Forschung
Nr. 50

Der Mehrwert von ORCID für Wissenschaftler_innen

Paloma Marín Arraiza | TU Wien Bibliothek

Mehr als sechs Millionen Wissenschaftler_innen weltweit benutzen eine ORCID iD. Dabei handelt es sich um einen Code zur eindeutigen Identifizierung von Forschenden. Seit Jänner 2019 ist die TU Wien Bibliothek Mitglied von ORCID und koordiniert zudem die Aktivitäten von ORCID Austria.

Was ist ORCID?

ORCID ist ein Non-Profit-Unternehmen, das eine offene und interoperable Identifizierung bietet. ORCID vergibt seit 2012 die sogenannten ORCID iDs. Das ist eine 16-stellige Kennung, für die sich Forschende kostenlos registrieren können.

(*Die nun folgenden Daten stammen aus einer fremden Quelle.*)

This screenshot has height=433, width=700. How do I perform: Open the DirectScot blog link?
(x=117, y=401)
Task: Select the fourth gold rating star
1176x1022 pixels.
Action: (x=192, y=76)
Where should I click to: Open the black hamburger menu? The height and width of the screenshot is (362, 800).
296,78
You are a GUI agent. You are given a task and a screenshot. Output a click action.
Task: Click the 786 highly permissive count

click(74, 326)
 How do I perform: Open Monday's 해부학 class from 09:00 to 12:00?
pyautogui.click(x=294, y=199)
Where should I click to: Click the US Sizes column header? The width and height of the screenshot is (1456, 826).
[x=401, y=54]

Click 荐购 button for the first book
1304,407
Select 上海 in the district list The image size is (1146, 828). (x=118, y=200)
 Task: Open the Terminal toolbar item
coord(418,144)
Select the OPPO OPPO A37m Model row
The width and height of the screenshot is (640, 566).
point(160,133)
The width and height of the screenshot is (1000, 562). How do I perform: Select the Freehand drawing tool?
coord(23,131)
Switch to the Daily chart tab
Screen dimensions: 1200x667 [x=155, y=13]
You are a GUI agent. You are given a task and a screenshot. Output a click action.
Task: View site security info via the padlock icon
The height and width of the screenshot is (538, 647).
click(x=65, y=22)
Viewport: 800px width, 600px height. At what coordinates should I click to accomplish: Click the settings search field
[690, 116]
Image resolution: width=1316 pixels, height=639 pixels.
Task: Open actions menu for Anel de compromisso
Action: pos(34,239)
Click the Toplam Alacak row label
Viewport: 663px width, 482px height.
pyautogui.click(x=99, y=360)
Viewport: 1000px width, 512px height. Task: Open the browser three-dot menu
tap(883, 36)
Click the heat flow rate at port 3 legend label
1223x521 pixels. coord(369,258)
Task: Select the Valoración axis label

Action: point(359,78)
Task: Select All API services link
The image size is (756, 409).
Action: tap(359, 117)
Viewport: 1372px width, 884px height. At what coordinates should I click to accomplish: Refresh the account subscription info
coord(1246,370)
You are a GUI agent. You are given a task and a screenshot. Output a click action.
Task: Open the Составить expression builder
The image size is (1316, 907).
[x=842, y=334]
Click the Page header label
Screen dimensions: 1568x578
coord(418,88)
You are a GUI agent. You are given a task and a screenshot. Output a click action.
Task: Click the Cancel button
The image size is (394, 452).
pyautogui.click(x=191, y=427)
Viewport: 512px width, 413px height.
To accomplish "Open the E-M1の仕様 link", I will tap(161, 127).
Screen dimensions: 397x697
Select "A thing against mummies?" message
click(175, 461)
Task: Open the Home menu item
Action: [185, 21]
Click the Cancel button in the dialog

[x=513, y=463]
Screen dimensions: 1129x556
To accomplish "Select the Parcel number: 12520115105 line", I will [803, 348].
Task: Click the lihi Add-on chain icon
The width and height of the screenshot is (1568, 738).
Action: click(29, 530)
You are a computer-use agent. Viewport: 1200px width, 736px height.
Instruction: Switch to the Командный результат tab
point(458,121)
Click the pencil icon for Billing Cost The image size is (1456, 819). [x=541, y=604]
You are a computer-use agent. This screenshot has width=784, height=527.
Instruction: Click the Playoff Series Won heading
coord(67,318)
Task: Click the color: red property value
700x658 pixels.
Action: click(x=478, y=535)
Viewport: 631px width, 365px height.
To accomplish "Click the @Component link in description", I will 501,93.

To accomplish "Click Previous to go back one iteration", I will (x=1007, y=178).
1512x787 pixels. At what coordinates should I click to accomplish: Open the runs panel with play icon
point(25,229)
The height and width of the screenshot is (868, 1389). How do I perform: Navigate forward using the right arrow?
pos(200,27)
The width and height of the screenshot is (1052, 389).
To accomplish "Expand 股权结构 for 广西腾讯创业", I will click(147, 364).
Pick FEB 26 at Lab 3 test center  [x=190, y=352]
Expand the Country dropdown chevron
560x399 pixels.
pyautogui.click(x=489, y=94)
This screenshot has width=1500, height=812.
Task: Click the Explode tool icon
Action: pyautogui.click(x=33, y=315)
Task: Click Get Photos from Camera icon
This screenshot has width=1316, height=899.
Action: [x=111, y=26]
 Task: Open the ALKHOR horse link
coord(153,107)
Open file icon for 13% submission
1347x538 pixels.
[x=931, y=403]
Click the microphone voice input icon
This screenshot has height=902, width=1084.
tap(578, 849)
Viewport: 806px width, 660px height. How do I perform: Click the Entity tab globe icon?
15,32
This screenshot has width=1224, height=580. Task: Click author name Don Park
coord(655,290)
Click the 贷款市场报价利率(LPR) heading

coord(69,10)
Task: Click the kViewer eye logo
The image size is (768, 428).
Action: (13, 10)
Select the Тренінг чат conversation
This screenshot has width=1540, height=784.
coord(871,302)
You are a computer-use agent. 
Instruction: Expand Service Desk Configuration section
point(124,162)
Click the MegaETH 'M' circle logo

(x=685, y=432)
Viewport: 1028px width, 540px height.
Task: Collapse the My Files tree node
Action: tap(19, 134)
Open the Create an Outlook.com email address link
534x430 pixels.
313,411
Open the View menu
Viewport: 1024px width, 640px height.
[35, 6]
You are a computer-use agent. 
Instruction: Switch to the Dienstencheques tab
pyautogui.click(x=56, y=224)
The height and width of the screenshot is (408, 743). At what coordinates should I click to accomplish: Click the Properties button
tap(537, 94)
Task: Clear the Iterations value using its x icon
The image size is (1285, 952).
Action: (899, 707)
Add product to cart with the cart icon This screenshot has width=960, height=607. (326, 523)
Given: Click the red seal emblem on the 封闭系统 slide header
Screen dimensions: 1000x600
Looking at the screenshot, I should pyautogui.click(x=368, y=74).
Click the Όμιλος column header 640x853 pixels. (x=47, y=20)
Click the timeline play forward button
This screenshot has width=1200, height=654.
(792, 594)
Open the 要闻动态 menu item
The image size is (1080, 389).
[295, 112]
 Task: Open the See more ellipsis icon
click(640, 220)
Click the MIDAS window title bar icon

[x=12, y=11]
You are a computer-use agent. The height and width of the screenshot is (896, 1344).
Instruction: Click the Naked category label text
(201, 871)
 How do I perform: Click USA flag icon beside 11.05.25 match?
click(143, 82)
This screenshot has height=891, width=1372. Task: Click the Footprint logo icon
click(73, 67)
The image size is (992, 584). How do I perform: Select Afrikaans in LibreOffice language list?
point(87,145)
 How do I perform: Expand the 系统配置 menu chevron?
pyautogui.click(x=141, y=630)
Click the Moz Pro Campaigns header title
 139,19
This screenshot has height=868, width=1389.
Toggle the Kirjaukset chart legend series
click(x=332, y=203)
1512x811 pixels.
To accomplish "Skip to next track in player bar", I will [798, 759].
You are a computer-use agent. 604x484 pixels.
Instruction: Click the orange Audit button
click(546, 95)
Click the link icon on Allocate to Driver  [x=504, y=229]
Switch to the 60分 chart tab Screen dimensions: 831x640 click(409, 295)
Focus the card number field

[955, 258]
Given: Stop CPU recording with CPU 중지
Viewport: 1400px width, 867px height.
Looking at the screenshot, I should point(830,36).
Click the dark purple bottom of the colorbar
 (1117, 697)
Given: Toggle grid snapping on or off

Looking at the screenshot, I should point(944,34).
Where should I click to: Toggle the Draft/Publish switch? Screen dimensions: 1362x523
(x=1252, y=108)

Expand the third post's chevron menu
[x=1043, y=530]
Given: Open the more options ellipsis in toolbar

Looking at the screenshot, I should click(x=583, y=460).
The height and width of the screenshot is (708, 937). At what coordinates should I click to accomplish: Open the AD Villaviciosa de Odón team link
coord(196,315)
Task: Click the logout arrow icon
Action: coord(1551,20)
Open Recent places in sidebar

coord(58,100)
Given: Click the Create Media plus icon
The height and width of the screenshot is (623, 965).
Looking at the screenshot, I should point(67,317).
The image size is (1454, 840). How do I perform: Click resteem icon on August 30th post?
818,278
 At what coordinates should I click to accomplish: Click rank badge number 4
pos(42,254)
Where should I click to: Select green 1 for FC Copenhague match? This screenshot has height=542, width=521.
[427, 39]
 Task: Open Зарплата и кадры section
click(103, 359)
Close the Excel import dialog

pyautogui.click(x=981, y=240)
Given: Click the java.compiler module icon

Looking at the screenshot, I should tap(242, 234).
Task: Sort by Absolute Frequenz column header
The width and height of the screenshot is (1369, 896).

Die ORCID iD ermöglicht Forschenden die stabile und eindeutige Zuordnung ihrer Publikationen (sowie weiterer Informationen) zu Ihrer Kennung.

ORCID und die Benutzung von ORCID iDs werden von zahlreichen Akteur_innen im Wissenschaftsbetrieb (Universitäten, Forschungseinrichtungen, Forschungsförderer, Verlage, Forschungsgesellschaften und Start-ups) unterstützt.

Mehr dazu im Video:

Quelle: Alice Meadows & Laurel Haak. (2019). The Value of Using Unique Identifiers for Researchers [Poster]. https://doi.org/10.23640/07243.7653221.v1

 

Welche Vorteile hat eine ORCID iD für Forschende?

Durch eine ORCID iD können Forschende immer eindeutig identifiziert und Namensverwechslungen ausgeschlossen werden. Auch die falsche oder fehlende Zuordnung von Publikationen bei verschiedenen Namensvarianten oder bei Namenswechsel einer Person wird so vermieden. Die ORCID iD ist von Arbeitgeber_innen, Forschungsbereichen und Land unabhängig.

Kurzum: Durch eine ORCID iD können alle Werke, Affiliationen, Förderprojekte und weitere Aktivitäten einer wissenschaftlichen Karriere – wie Tätigkeiten als Gutachter_in einer wissenschaftlichen Zeitschrift – eindeutig einer Person zugeordnet und dauerhaft aufgefunden werden.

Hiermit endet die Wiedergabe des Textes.